26 août, Justin Lin, Star Treck sans limite, 2016. Mignon.

27 août, Alain Guiraudie, Rester vertical, 2016. Bêêêhhh.

28 août, Les gardiens de la galaxie. Une fois de plus. J'adore les décors, je n'ai jamais vu de décors aussi soignés. Apple TV.

29 août, les frères Coen, The Big Lebowski, 1998. Pour O qui ne l'avait jamais vu. Je n'accroche pas avec ce film. DVD.

3 septembre, Malik Bendjelloul, Sugar Man, 2012, sur l'insistance d'Olivier. Quand la réalité devient magique. Documentaire. Apple TV.

4 septembre, Maren Ade, Toni Erdmann. 2016. Film allemand. (Il devient de plus en plus évident que les films américains sont tous les mêmes).

15 septembre, Uda Benyamina, Divines, 2016.

17 septembre, Philippe Lioret, Le fils de Jean, 2016.

18 septembre, Pascal Chaumeil, Un Petit Boulot, 2016.

30 septembre, en cassette seule sur le canapé: Irwin Allen, John Guillermin, La Tour infernale, 1974.

4 octobre, Pierre Granier-Deferre, Adieu Poulet dans une définition atrocement pixellisée sur Youtube

7 octobre, Harry Potter, le dernier. DVD

8 octobre, David Fincher, Fight Club, DVD.

9 octobre, Harry Potter IV, DVD : je crois que je ne l'avais jamais vu (pas une grosse perte)
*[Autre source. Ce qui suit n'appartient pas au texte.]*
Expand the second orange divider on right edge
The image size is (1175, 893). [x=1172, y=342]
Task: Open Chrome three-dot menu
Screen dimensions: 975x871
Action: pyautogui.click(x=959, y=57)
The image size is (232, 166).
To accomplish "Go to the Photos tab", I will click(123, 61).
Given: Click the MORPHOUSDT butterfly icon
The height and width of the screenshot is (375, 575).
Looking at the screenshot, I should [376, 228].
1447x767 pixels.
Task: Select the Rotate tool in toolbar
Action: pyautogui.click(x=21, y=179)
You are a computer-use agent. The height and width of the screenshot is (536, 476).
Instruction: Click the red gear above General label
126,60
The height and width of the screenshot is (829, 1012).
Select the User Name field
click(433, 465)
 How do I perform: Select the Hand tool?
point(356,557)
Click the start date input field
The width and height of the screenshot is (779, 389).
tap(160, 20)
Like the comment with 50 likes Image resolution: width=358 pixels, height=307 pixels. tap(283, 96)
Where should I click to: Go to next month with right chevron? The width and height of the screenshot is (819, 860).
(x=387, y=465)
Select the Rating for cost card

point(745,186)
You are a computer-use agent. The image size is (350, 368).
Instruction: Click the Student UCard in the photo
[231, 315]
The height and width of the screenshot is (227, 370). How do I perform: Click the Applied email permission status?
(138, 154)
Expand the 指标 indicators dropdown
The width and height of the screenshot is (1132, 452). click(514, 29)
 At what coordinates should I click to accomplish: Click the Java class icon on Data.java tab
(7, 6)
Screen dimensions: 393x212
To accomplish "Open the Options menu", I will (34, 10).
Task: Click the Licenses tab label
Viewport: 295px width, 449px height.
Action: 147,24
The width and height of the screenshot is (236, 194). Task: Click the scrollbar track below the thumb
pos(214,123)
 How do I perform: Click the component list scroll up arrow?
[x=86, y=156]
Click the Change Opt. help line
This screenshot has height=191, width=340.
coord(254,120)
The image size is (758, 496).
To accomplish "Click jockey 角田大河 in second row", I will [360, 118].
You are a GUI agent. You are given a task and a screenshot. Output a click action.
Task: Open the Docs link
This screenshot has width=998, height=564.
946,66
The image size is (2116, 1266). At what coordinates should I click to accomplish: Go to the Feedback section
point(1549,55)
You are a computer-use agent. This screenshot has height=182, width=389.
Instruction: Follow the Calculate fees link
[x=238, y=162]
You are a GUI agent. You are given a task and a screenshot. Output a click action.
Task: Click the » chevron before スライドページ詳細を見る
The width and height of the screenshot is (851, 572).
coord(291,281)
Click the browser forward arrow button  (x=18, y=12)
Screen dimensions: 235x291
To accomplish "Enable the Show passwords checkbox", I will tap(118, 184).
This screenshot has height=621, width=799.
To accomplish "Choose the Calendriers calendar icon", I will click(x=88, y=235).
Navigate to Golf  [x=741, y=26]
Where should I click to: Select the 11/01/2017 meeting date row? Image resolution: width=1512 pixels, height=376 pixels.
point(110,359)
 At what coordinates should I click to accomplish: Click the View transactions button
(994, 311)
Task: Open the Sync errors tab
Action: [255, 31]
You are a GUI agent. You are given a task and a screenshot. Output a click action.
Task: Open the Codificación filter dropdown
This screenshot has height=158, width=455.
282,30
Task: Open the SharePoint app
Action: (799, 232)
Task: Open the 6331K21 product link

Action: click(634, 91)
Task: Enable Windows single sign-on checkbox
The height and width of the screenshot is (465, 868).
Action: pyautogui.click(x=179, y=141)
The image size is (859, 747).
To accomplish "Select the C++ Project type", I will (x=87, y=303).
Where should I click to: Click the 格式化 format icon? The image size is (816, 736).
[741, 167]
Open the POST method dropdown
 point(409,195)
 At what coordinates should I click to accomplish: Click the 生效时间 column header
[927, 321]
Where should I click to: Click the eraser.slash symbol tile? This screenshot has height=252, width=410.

15 octobre, Sydney Pollack, Absence de malice, Kodi.

[…]

L'arbitrage, DVD.
Dr Strange
Miss Peregrine et les enfants particuliers
Dead Man avec Olivier. DVD. Je ne sais pas ce qu'il en a pensé.
Alliés puis RED (Apple Tv) pour se remonter le moral tellement c'était mauvais.

26 décembre, Rogue One

du 23 au 29 décembre, la saison 1 de Sense8, Kodi.